Reproduce all of the data below line for line, with no changes of any kind.

(Entries for locating text and elements)
——————
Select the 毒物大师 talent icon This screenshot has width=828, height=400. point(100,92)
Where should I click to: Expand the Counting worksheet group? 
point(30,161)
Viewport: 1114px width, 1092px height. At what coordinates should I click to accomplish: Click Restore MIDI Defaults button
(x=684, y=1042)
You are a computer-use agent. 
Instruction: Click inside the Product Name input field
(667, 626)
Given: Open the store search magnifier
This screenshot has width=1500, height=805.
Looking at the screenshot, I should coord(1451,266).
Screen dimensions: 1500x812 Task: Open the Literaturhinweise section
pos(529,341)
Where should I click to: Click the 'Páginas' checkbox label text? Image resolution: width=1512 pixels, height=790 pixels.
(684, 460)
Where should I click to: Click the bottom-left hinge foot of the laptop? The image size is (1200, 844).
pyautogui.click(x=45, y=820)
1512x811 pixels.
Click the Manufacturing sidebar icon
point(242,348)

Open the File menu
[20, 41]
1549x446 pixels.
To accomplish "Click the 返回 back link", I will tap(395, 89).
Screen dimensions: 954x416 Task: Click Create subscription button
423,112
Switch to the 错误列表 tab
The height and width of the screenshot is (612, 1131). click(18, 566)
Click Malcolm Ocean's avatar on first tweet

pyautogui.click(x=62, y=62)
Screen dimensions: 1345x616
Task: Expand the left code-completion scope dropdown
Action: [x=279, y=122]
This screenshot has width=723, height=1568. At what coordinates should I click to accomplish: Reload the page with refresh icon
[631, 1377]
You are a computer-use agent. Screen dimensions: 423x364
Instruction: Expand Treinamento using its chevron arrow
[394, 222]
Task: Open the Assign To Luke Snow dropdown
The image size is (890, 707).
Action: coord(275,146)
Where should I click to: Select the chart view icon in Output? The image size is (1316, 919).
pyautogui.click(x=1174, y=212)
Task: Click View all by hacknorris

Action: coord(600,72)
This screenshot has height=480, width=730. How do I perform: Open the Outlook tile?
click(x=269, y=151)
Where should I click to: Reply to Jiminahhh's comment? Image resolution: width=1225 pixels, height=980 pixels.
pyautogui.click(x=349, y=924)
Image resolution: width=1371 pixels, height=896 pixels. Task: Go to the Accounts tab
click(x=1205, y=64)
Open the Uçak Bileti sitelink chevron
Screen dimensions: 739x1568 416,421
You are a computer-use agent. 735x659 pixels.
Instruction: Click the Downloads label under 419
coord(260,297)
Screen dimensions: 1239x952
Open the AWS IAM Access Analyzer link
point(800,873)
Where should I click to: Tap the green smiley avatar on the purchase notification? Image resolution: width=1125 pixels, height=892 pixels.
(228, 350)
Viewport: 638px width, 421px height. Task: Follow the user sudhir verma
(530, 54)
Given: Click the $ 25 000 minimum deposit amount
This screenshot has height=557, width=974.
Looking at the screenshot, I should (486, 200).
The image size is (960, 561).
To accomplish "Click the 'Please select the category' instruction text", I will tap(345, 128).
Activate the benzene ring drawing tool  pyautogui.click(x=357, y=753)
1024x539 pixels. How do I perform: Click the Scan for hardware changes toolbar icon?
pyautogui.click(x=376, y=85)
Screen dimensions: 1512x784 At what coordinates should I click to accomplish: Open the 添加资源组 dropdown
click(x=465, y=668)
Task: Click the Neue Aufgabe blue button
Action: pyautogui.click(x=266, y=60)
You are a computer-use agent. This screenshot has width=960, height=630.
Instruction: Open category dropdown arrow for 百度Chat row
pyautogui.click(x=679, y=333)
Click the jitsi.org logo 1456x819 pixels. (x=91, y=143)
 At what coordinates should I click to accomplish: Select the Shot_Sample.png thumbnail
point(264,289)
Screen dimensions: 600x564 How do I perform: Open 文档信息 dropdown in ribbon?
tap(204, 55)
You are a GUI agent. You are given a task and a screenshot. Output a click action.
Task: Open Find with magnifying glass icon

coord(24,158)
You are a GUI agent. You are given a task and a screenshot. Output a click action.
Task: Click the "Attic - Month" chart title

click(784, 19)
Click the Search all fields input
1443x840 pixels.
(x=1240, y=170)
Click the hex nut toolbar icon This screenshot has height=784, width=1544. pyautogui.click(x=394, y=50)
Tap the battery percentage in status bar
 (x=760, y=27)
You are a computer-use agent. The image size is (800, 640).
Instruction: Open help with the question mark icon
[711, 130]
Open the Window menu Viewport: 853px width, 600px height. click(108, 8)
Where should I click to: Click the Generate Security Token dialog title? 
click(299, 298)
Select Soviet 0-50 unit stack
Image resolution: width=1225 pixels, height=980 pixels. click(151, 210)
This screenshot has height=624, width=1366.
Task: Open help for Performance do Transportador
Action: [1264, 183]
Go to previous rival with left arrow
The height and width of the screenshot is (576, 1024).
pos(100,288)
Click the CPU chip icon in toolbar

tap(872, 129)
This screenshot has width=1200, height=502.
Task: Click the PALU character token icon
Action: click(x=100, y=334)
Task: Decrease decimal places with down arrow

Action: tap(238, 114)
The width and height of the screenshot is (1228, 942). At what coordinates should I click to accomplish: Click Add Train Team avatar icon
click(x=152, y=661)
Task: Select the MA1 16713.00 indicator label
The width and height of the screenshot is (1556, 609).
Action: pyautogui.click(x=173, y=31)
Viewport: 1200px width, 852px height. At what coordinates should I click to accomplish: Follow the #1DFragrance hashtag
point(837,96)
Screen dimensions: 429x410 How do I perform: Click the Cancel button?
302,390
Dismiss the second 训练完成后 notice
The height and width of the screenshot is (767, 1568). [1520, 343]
——————
> _Solution to this problem_:
Select the 毒物大师 talent icon This screenshot has width=828, height=400. point(100,92)
Where should I click to: Expand the Counting worksheet group? 
point(30,161)
Viewport: 1114px width, 1092px height. At what coordinates should I click to accomplish: Click Restore MIDI Defaults button
(x=684, y=1042)
You are a computer-use agent. 
Instruction: Click inside the Product Name input field
(667, 626)
Given: Open the store search magnifier
This screenshot has width=1500, height=805.
Looking at the screenshot, I should coord(1451,266).
Screen dimensions: 1500x812 Task: Open the Literaturhinweise section
pos(529,341)
Where should I click to: Click the 'Páginas' checkbox label text? Image resolution: width=1512 pixels, height=790 pixels.
(684, 460)
Where should I click to: Click the bottom-left hinge foot of the laptop? The image size is (1200, 844).
pyautogui.click(x=45, y=820)
1512x811 pixels.
Click the Manufacturing sidebar icon
point(242,348)

Open the File menu
[20, 41]
1549x446 pixels.
To accomplish "Click the 返回 back link", I will tap(395, 89).
Screen dimensions: 954x416 Task: Click Create subscription button
423,112
Switch to the 错误列表 tab
The height and width of the screenshot is (612, 1131). click(18, 566)
Click Malcolm Ocean's avatar on first tweet

pyautogui.click(x=62, y=62)
Screen dimensions: 1345x616
Task: Expand the left code-completion scope dropdown
Action: [x=279, y=122]
This screenshot has width=723, height=1568. At what coordinates should I click to accomplish: Reload the page with refresh icon
[631, 1377]
You are a computer-use agent. Screen dimensions: 423x364
Instruction: Expand Treinamento using its chevron arrow
[394, 222]
Task: Open the Assign To Luke Snow dropdown
The image size is (890, 707).
Action: coord(275,146)
Where should I click to: Select the chart view icon in Output? The image size is (1316, 919).
pyautogui.click(x=1174, y=212)
Task: Click View all by hacknorris

Action: coord(600,72)
This screenshot has height=480, width=730. How do I perform: Open the Outlook tile?
click(x=269, y=151)
Where should I click to: Reply to Jiminahhh's comment? Image resolution: width=1225 pixels, height=980 pixels.
pyautogui.click(x=349, y=924)
Image resolution: width=1371 pixels, height=896 pixels. Task: Go to the Accounts tab
click(x=1205, y=64)
Open the Uçak Bileti sitelink chevron
Screen dimensions: 739x1568 416,421
You are a computer-use agent. 735x659 pixels.
Instruction: Click the Downloads label under 419
coord(260,297)
Screen dimensions: 1239x952
Open the AWS IAM Access Analyzer link
point(800,873)
Where should I click to: Tap the green smiley avatar on the purchase notification? Image resolution: width=1125 pixels, height=892 pixels.
(228, 350)
Viewport: 638px width, 421px height. Task: Follow the user sudhir verma
(530, 54)
Given: Click the $ 25 000 minimum deposit amount
This screenshot has height=557, width=974.
Looking at the screenshot, I should (486, 200).
The image size is (960, 561).
To accomplish "Click the 'Please select the category' instruction text", I will tap(345, 128).
Activate the benzene ring drawing tool  pyautogui.click(x=357, y=753)
1024x539 pixels. How do I perform: Click the Scan for hardware changes toolbar icon?
pyautogui.click(x=376, y=85)
Screen dimensions: 1512x784 At what coordinates should I click to accomplish: Open the 添加资源组 dropdown
click(x=465, y=668)
Task: Click the Neue Aufgabe blue button
Action: pyautogui.click(x=266, y=60)
You are a computer-use agent. This screenshot has width=960, height=630.
Instruction: Open category dropdown arrow for 百度Chat row
pyautogui.click(x=679, y=333)
Click the jitsi.org logo 1456x819 pixels. (x=91, y=143)
 At what coordinates should I click to accomplish: Select the Shot_Sample.png thumbnail
point(264,289)
Screen dimensions: 600x564 How do I perform: Open 文档信息 dropdown in ribbon?
tap(204, 55)
You are a GUI agent. You are given a task and a screenshot. Output a click action.
Task: Open Find with magnifying glass icon

coord(24,158)
You are a GUI agent. You are given a task and a screenshot. Output a click action.
Task: Click the "Attic - Month" chart title

click(784, 19)
Click the Search all fields input
1443x840 pixels.
(x=1240, y=170)
Click the hex nut toolbar icon This screenshot has height=784, width=1544. pyautogui.click(x=394, y=50)
Tap the battery percentage in status bar
 (x=760, y=27)
You are a computer-use agent. The image size is (800, 640).
Instruction: Open help with the question mark icon
[711, 130]
Open the Window menu Viewport: 853px width, 600px height. click(108, 8)
Where should I click to: Click the Generate Security Token dialog title? 
click(299, 298)
Select Soviet 0-50 unit stack
Image resolution: width=1225 pixels, height=980 pixels. click(151, 210)
This screenshot has height=624, width=1366.
Task: Open help for Performance do Transportador
Action: [1264, 183]
Go to previous rival with left arrow
The height and width of the screenshot is (576, 1024).
pos(100,288)
Click the CPU chip icon in toolbar

tap(872, 129)
This screenshot has width=1200, height=502.
Task: Click the PALU character token icon
Action: click(x=100, y=334)
Task: Decrease decimal places with down arrow

Action: tap(238, 114)
The width and height of the screenshot is (1228, 942). At what coordinates should I click to accomplish: Click Add Train Team avatar icon
click(x=152, y=661)
Task: Select the MA1 16713.00 indicator label
The width and height of the screenshot is (1556, 609).
Action: pyautogui.click(x=173, y=31)
Viewport: 1200px width, 852px height. At what coordinates should I click to accomplish: Follow the #1DFragrance hashtag
point(837,96)
Screen dimensions: 429x410 How do I perform: Click the Cancel button?
302,390
Dismiss the second 训练完成后 notice
The height and width of the screenshot is (767, 1568). [1520, 343]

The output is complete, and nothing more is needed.